— Begin —
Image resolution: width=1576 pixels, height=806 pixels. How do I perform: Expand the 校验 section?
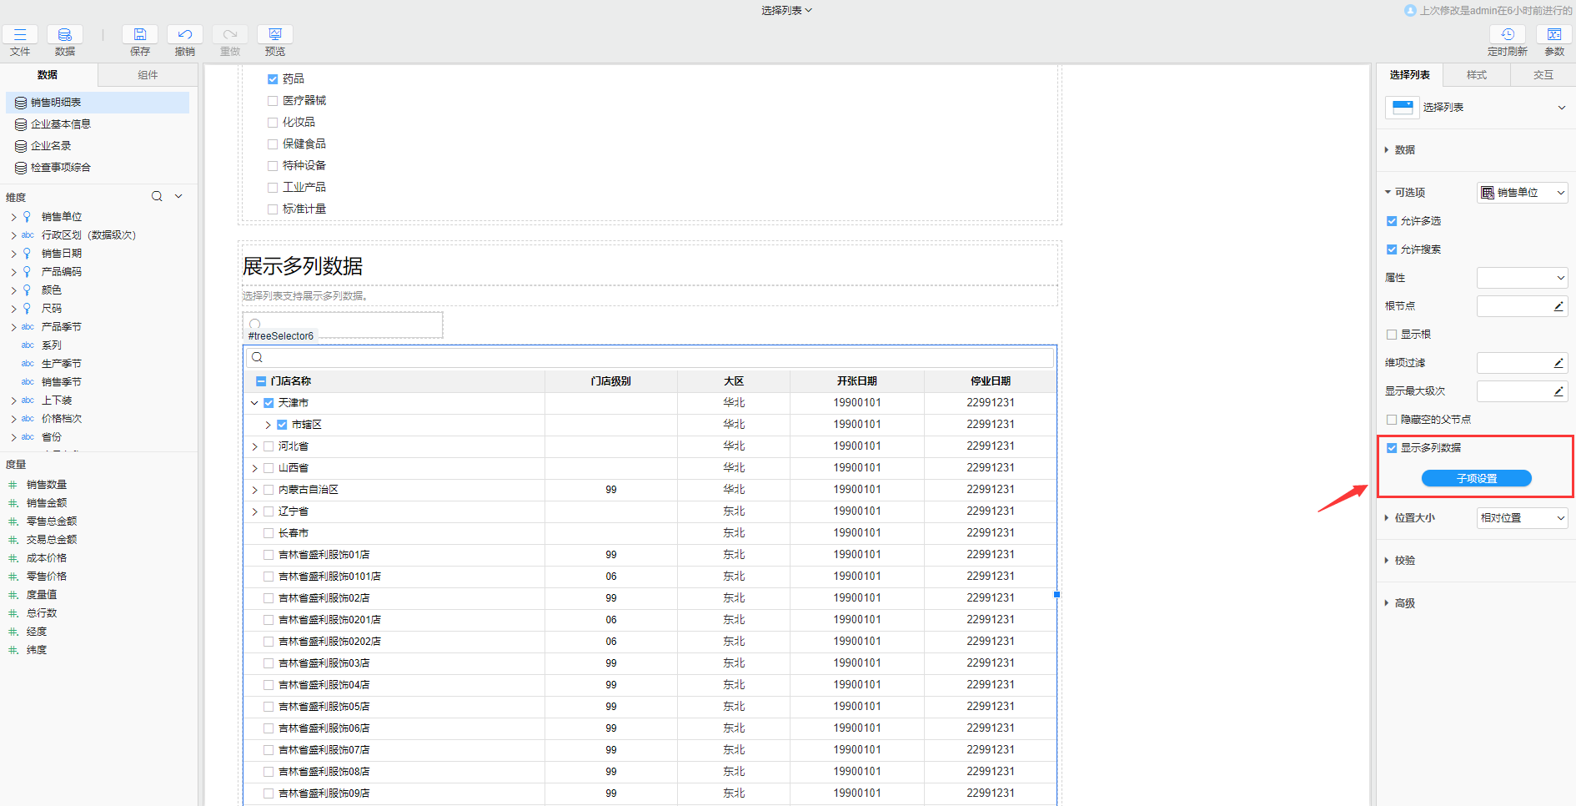click(x=1404, y=561)
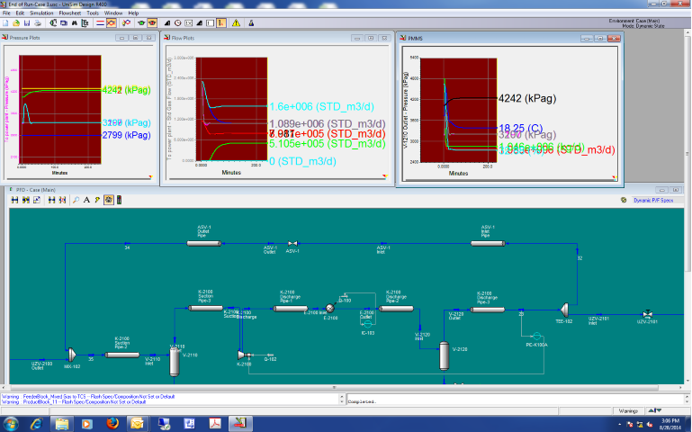Click the ASV-1 valve on flowsheet

pyautogui.click(x=292, y=244)
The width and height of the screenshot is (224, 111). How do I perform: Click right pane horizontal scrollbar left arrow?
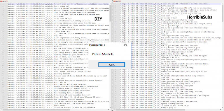pyautogui.click(x=114, y=110)
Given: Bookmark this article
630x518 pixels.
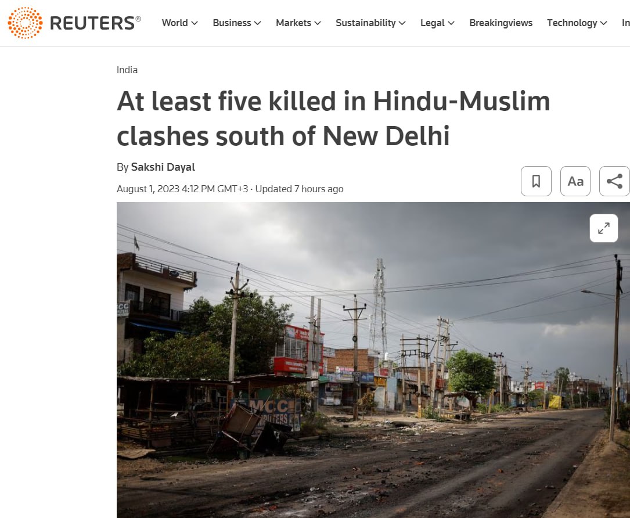Looking at the screenshot, I should (x=536, y=181).
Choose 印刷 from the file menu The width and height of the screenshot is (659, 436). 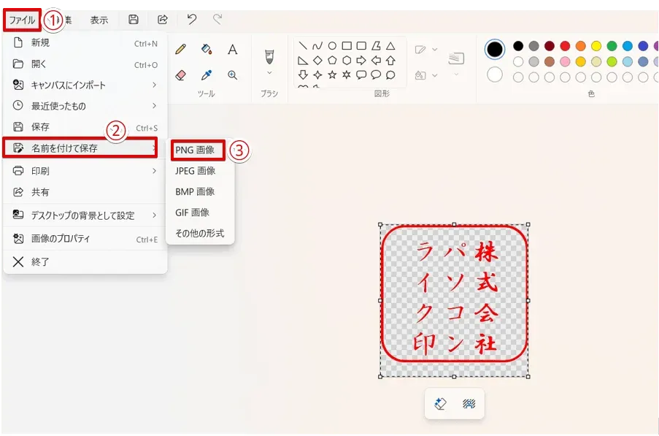click(44, 170)
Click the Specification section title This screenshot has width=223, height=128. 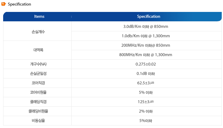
— End —
_What you should do_
Which lines in the material above contain the string "pixels", matching case exactly? Pick out each one and copy it in full.

_Exercise output_
Image resolution: width=1576 pixels, height=806 pixels. How do I perform: Expand the 校验 section?
630x518 pixels.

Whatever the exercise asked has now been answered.